## Material for this exercise
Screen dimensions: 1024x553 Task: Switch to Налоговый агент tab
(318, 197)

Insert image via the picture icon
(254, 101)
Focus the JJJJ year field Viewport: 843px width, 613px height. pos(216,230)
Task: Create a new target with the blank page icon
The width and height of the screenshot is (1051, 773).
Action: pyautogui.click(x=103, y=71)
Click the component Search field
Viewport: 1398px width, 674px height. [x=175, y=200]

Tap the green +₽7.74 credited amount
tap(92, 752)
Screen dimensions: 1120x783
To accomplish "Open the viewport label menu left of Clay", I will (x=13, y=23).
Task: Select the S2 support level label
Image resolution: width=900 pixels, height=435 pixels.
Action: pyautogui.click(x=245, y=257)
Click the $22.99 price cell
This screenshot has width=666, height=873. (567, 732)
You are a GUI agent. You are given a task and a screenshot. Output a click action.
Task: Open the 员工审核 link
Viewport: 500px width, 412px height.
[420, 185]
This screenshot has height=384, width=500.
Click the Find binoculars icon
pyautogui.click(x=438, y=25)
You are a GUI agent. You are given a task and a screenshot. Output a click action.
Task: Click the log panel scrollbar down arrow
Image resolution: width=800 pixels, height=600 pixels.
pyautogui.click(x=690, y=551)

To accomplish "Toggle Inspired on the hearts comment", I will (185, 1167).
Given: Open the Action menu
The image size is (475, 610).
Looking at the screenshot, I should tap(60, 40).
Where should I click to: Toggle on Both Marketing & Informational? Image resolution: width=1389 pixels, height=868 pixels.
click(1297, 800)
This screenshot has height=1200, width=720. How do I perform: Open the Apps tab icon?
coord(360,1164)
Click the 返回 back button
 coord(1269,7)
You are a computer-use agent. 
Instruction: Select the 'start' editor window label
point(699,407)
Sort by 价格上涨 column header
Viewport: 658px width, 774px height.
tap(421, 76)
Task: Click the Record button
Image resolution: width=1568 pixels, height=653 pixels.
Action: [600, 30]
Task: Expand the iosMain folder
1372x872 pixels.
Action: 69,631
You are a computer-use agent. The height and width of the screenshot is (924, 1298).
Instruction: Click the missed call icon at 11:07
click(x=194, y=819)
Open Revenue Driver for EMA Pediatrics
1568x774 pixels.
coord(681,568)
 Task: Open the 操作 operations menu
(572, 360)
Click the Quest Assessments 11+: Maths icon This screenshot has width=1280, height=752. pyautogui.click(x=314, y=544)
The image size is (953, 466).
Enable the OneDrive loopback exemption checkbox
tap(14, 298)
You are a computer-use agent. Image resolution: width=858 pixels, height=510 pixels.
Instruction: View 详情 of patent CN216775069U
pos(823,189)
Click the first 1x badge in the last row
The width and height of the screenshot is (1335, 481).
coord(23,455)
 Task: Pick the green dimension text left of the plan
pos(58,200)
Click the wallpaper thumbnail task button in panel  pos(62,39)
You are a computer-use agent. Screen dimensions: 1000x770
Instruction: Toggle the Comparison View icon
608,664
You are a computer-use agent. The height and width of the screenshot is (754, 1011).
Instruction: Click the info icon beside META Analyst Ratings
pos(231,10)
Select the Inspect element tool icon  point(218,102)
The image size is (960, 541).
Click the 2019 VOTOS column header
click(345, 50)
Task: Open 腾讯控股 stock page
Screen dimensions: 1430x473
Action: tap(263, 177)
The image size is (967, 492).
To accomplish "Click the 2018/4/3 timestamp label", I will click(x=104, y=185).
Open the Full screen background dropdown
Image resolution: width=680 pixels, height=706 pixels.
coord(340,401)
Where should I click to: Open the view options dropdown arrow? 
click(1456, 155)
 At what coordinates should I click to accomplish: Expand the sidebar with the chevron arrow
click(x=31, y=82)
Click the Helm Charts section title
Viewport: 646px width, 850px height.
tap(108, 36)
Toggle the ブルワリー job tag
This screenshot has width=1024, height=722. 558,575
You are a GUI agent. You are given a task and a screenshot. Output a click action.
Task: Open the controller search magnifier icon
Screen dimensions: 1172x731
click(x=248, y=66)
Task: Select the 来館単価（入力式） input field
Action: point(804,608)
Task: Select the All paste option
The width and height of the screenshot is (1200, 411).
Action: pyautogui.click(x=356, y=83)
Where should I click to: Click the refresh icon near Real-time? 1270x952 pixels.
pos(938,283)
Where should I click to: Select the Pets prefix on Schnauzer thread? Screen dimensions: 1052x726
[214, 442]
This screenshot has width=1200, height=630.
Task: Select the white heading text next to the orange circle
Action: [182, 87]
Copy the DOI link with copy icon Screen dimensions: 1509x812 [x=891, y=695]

## Work required
Quote the whole listing above, leaving nothing out.

## Problem solution
Screen dimensions: 1024x553 Task: Switch to Налоговый агент tab
(318, 197)

Insert image via the picture icon
(254, 101)
Focus the JJJJ year field Viewport: 843px width, 613px height. pos(216,230)
Task: Create a new target with the blank page icon
The width and height of the screenshot is (1051, 773).
Action: pyautogui.click(x=103, y=71)
Click the component Search field
Viewport: 1398px width, 674px height. [x=175, y=200]

Tap the green +₽7.74 credited amount
tap(92, 752)
Screen dimensions: 1120x783
To accomplish "Open the viewport label menu left of Clay", I will (x=13, y=23).
Task: Select the S2 support level label
Image resolution: width=900 pixels, height=435 pixels.
Action: pyautogui.click(x=245, y=257)
Click the $22.99 price cell
This screenshot has width=666, height=873. (567, 732)
You are a GUI agent. You are given a task and a screenshot. Output a click action.
Task: Open the 员工审核 link
Viewport: 500px width, 412px height.
[420, 185]
This screenshot has height=384, width=500.
Click the Find binoculars icon
pyautogui.click(x=438, y=25)
You are a GUI agent. You are given a task and a screenshot. Output a click action.
Task: Click the log panel scrollbar down arrow
Image resolution: width=800 pixels, height=600 pixels.
pyautogui.click(x=690, y=551)

To accomplish "Toggle Inspired on the hearts comment", I will (185, 1167).
Given: Open the Action menu
The image size is (475, 610).
Looking at the screenshot, I should tap(60, 40).
Where should I click to: Toggle on Both Marketing & Informational? Image resolution: width=1389 pixels, height=868 pixels.
click(1297, 800)
This screenshot has height=1200, width=720. How do I perform: Open the Apps tab icon?
coord(360,1164)
Click the 返回 back button
 coord(1269,7)
You are a computer-use agent. 
Instruction: Select the 'start' editor window label
point(699,407)
Sort by 价格上涨 column header
Viewport: 658px width, 774px height.
tap(421, 76)
Task: Click the Record button
Image resolution: width=1568 pixels, height=653 pixels.
Action: [600, 30]
Task: Expand the iosMain folder
1372x872 pixels.
Action: 69,631
You are a computer-use agent. The height and width of the screenshot is (924, 1298).
Instruction: Click the missed call icon at 11:07
click(x=194, y=819)
Open Revenue Driver for EMA Pediatrics
1568x774 pixels.
coord(681,568)
 Task: Open the 操作 operations menu
(572, 360)
Click the Quest Assessments 11+: Maths icon This screenshot has width=1280, height=752. pyautogui.click(x=314, y=544)
The image size is (953, 466).
Enable the OneDrive loopback exemption checkbox
tap(14, 298)
You are a computer-use agent. Image resolution: width=858 pixels, height=510 pixels.
Instruction: View 详情 of patent CN216775069U
pos(823,189)
Click the first 1x badge in the last row
The width and height of the screenshot is (1335, 481).
coord(23,455)
 Task: Pick the green dimension text left of the plan
pos(58,200)
Click the wallpaper thumbnail task button in panel  pos(62,39)
You are a computer-use agent. Screen dimensions: 1000x770
Instruction: Toggle the Comparison View icon
608,664
You are a computer-use agent. The height and width of the screenshot is (754, 1011).
Instruction: Click the info icon beside META Analyst Ratings
pos(231,10)
Select the Inspect element tool icon  point(218,102)
The image size is (960, 541).
Click the 2019 VOTOS column header
click(345, 50)
Task: Open 腾讯控股 stock page
Screen dimensions: 1430x473
Action: tap(263, 177)
The image size is (967, 492).
To accomplish "Click the 2018/4/3 timestamp label", I will click(x=104, y=185).
Open the Full screen background dropdown
Image resolution: width=680 pixels, height=706 pixels.
coord(340,401)
Where should I click to: Open the view options dropdown arrow? 
click(1456, 155)
 At what coordinates should I click to accomplish: Expand the sidebar with the chevron arrow
click(x=31, y=82)
Click the Helm Charts section title
Viewport: 646px width, 850px height.
tap(108, 36)
Toggle the ブルワリー job tag
This screenshot has width=1024, height=722. 558,575
You are a GUI agent. You are given a task and a screenshot. Output a click action.
Task: Open the controller search magnifier icon
Screen dimensions: 1172x731
click(x=248, y=66)
Task: Select the 来館単価（入力式） input field
Action: point(804,608)
Task: Select the All paste option
The width and height of the screenshot is (1200, 411).
Action: pyautogui.click(x=356, y=83)
Where should I click to: Click the refresh icon near Real-time? 1270x952 pixels.
pos(938,283)
Where should I click to: Select the Pets prefix on Schnauzer thread? Screen dimensions: 1052x726
[214, 442]
This screenshot has width=1200, height=630.
Task: Select the white heading text next to the orange circle
Action: [182, 87]
Copy the DOI link with copy icon Screen dimensions: 1509x812 [x=891, y=695]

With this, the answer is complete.